Sunday, March 28, 2010

On job applications

Dear future employer (because there really is no doubt you will hire me after I have made you aware of the following),


I can proudly announce that I am applying for a position in your company. I do realize that you have not announced any openings, but I have no worries that you will rethink this once I enlighten you on the unique and extremely useful competence I possess.

It is a fact that most jobs consist of doing one thing, and one thing alone: What most jobs is all about (unless you are a male lingerie photographer or a female chocolate tester) is doing endless amounts of things you do not want to do. Now, if there is anything six years at the university have trained me for, it is doing things I do not want to do.

I do not find it particularly rewarding going through endless amounts of pointless sources for my pointless master thesis. The few glimpses of unpointlessness are too rare and too short to give much if any satisfaction. I also do not find it rewarding to spend time writing nonsense in an attempt to make sense out of all the pointlessness. I do, occasionally, find it slightly rewarding to post random status updates to Facebook, but I realize this only in a very limited way can be said to be linked to my studies.

And yet I force myself to stray off Facebook every now and then.

I have spent hours after hours on leafing through documents by people whose names I cannot keep apart (mostly Johnson or Johnston). These people were sending each other letters and telegrams and airgrams and memos (they must have had poor email access in the 1950s) about more or less significant topics, topics that occasionally are related to the topic of my thesis. I have spent even more time trying to make sense of these documents, and to write about them. I have even spent time trying to make the text I write seem relevant and plausible and professional. Definitely not something I like to do (I am more of a parentheses and italics kind of gal, after all).

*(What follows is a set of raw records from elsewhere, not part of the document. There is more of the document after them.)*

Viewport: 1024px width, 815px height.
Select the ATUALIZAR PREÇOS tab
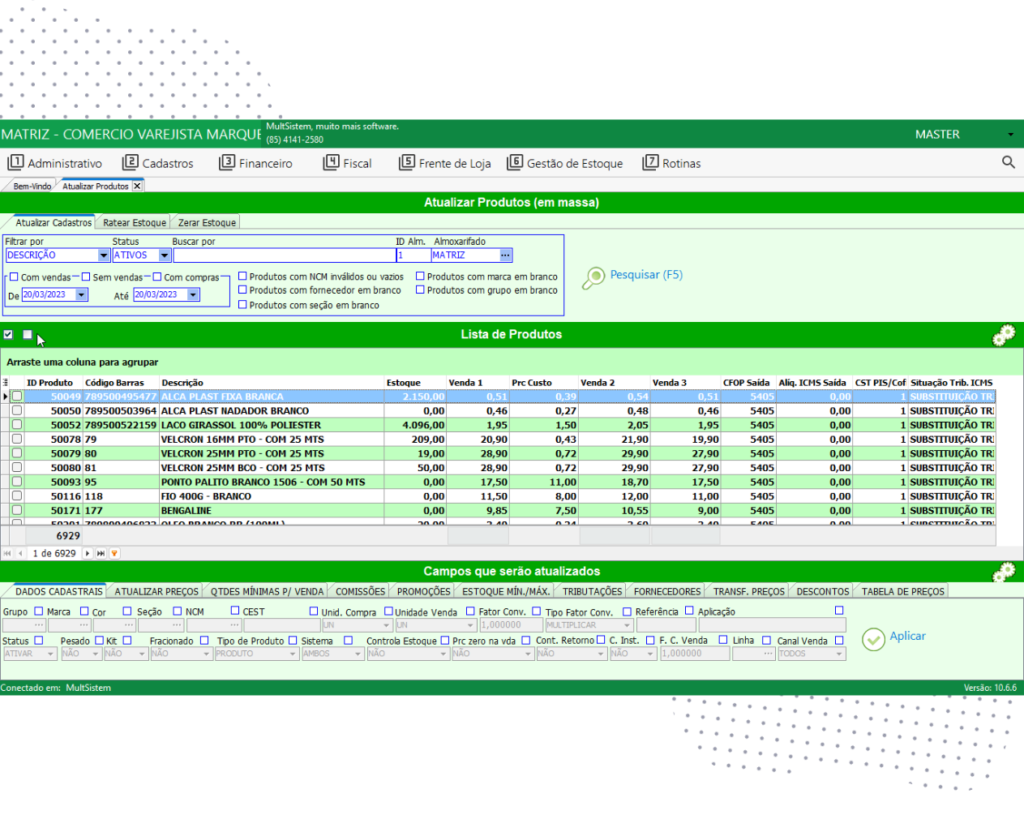(155, 591)
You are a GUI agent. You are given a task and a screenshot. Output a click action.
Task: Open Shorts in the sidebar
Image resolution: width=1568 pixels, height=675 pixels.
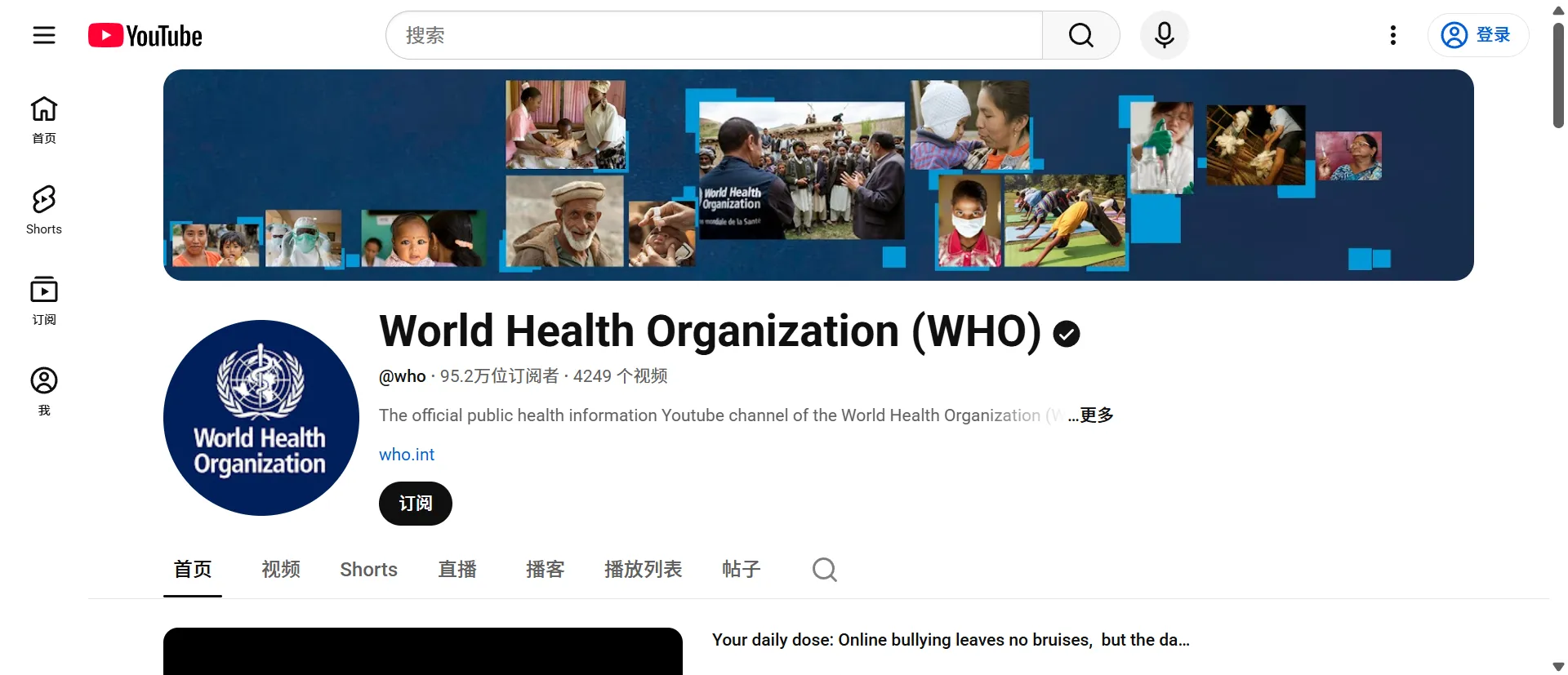44,210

Therefore you should, without hesitation, hire me immediately. Preferably for a well-paid job. Let us be honest – I will not glow with enthusiasm for the work I perform in your company. But I will do it nonetheless. Because this is the most important lesson I have learned from my expensive education: Life is all about doing things you do not feel like doing. So if you do not feel like hiring me after this inspirational note, that actually implies all the more that you should.

Best regards,

Your future (reluctant) employee

5 comments:

Jan Morrison said...

but I do! I do want to hire you. We'll have to do it under the table in the trading sort of way though. I'll hire you to help out around the place doing stuff I don't want to and you can hire me to do the same because doing it for someone else and being paid is entirely different. We might be on to something now!
OK - report to work tomorrow morning. I have a lot of dust bunnies to corral.

TreeX said...

Following some obscure economic law I've half forgotten (and don't feel like digging out my textbook for), it isn't the amount of money that determines the wealth of a nation, but the amount of transactions made with that money, hence the importance for the economy in employees spending the money they receive in pay from their employer, who in turn received it from his customers. Therefore, if you two keep paying each other for the tasks you performed with the money you received from the other in the first place, you will be engaged in massively boosting the national economy ;)

Cruella Collett said...

Yay! No more worries about how I'll educate myself into unemployment, then! :)

Anonymous said...

There was some very clever writing going on here! Being a Southern Californian and having lived under the moody skies of Britain for 10 years now--I have to say, I miss those American breakfasts with a drooling-kind-of-passion. Nowhere in the world has such indulgent breakfasts as those in the States. Give me cheese blintzes covered in raspberries beside home-fried potatoes with grilled onions. Or how about a stack of fluffy pancakes--even made with pumpkin butter in autumn or blueberries in the summertime. And the choice of syrups is mouth-watering: cherry, strawberry, maple, etc. A big American breakfast sets me up for the whole day--I don't have to worry about a meal until late-dinner. Thanks for your take on things--and oh, by the way, I loved the April Fools' stuff. Cool. The 'yellow bent'--I love it! Keep on writing. From, the girl who sings and plays guitar. ;)

Cruella Collett said...

The girl who sings and plays the guitar - thank you so much! It really warms my heart when people stop by and have a good time reading my blog :)
I have only visited Britain once, and while it was a GREAT trip, I can definitely relate to your breakfast grievance. Ironically, though, I think my objection to the UK breakfast is the opposite of yours - I'd like it to be smaller and simpler. An American breakfast - while I loved them when I was there - would probably suit me better come lunchtime. Like now... Mmmm - pancakes!